Слезный, синий, расплывающийся в глазах мир представлялся ей, — мир, где в каждой подворотне, за каждой стеной, на любом углу умоляли о пощаде, и не было никакой пощады. Безнадежно разделенные, стонали брошенные дети, собаки, любовники, и никто из них не мог помочь другому, ибо сам лишился опоры. Бог был в этом мире, как же без него, но и он не мог никому помочь. Боль этого мира заполнила ее так стремительно, что Надя не успела придумать ни одного утешения, никакой отвлекающей мысли — на нее словно хлынула огромная соленая волна; она вспомнила себя в детстве, какой не вспоминала давно, — жалеющей брошенную газету, опавший лист, оторванную пуговицу; жалость была скрытой основой ее души, жить с обнаженной основой нельзя, как нельзя жить с открытой, торчащей костью, — но эта жалость никого не могла спасти, а значит, и все существование ее было напрасно. Проживи она в таком состоянии еще два дня, эта боль стала бы невыносимой и притупилась, и наступила бы следующая стадия — оглушенность. Но Райский не зря был следователем. Что-то он понимал, а потому утром ее, опухшую от слез и бессонной ночи, грязную, со свалявшимися волосами, повели допрашивать.

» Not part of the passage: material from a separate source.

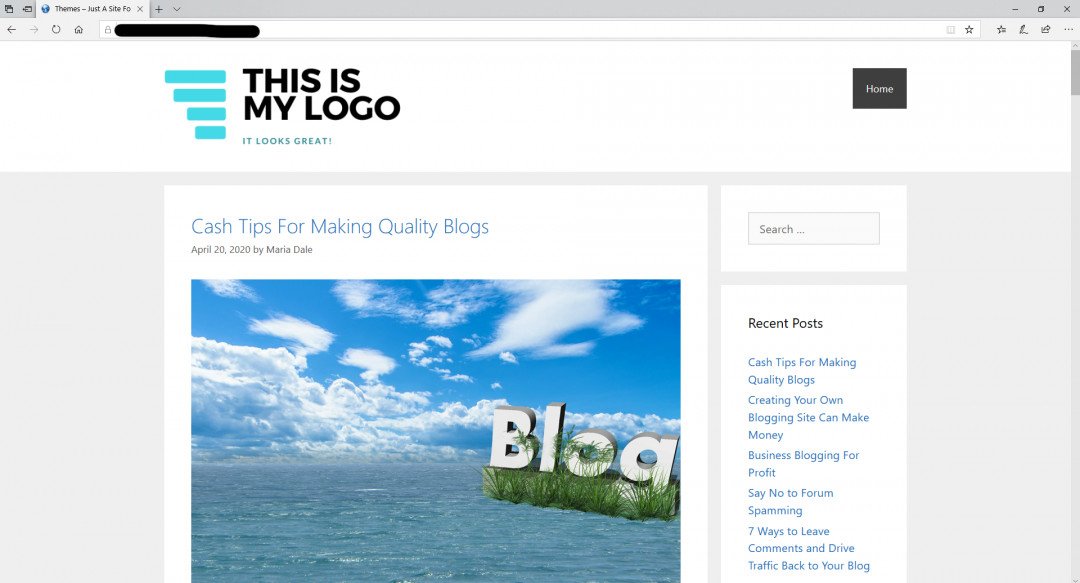Open the add notes pen icon
Viewport: 1080px width, 583px height.
pyautogui.click(x=1023, y=30)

Кабинет почему-то был другой, не тот, где Райский обычно добивался от нее списка. Этот был меньше, но из него вела другая дверь — вбок. Вероятно, за этой дверью готовили ей очную ставку, или другой следователь сидел за ней, обучаясь искусству допроса, но эти мысли мелькнули и забылись. Она вообще не очень связно соображала в то утро.
— Что же, Жуковская, — сказал Райский новым голосом, уже без всяких потуг на человечность и понимание. — Я ждал долго, но бывает предел всему. Применять к вам физическое воздействие мы не будем, мы за гуманизм. Ваши нас давили, топтали, кипящим оловом заливали, но мы не будем. — Он старательно скрипнул зубами. — Вы же интеллигенция, рук марать не любите. За вас всю жизнь все делали другие. И мучиться за вас тоже будет другой человек. А я посмотрю, как вам это понравится.
Он крикнул, повернувшись к двери:
— Приступайте, Аникин.
Надя смотрела на него и не понимала, зачем ему понадобилось ее добивать. Она боялась, что в этом состоянии не вытерпит боли, — но добивать предполагалось не ее. За дверью смачно хэкнул Аникин, и послышался отчаянный женский визг, но такой визг, в котором было еще больше показухи, нежели настоящей боли; в нем было еще и преувеличение, и даже некоторое «как ты смеешь», с которого начинают все, кого бьют. После второго-третьего удара они уже не визжат, а воют, понимая, что смеют, очень смеют, что можно все. И когда Аникин ударил во второй и третий раз, за дверью послышался утробный вой, а потом беспомощный, полудетский плач.
— Хватит пока, — крикнул Райский. — Вот список, Жуковская. Ставьте плюсы. Или не ставьте, и тогда он там продолжит. Вы же политическая, вас трогать нельзя. А простых можно, простых не жалко. Будем признаваться?
— Я вам во всем призналась, — сказала она, глядя на него огромными круглыми глазами, в которых плескалось непонимание. Она в самом деле не понимала, как так можно и зачем.
— Замечательно, — сказал Райский. — Продолжаем! — крикнул он. Снова хэкнул Аникин, и за дверью послышалась сдавленная мольба: «Не на… не нады…»
— Как не надо?! — весело заорал Аникин. Голос его доносился глухо, но слышалось, что ему весело. — Как так не надо? А? Почему не надо? А так надо?
— Уыыы… — донеслось в ответ.
— А так? — радостно гаркнул Аникин.
Надя придвинула листок. Отпираться насчет Остромова было бессмысленно. Она поставила плюс против Остромова и замерла. Грех был не в том, чтобы ставить плюсы, грех был в том, чтобы взять карандаш… но, может быть, можно как-то… возможны какие-то…
— А вот так? — спросил Аникин, и ответом ему был короткий, почти сразу оборвавшийся стон.
— Воды там принесите, — крикнул в стену Райский.
— А щас, — исполнительно отвечал Аникин. — Дежурный! Воды… нервная тут попалась…
Надя понимала, прекрасно понимала, тогда и потом понимала, что с людьми, делающими так, никакой договор невозможен, что все предлагаемые ими условия надо отвергать тут же. Как это не понимала, отлично понимала! Но там, за стеной, били женщину, это меняет дело. Хорошо рассуждать, когда за стеной не бьют. Когда бьют за стеной, рассуждать трудно.
Она поставила кресты против Поленова, Мартынова, Дробинина. Райский подошел, перегнулся, посмотрел.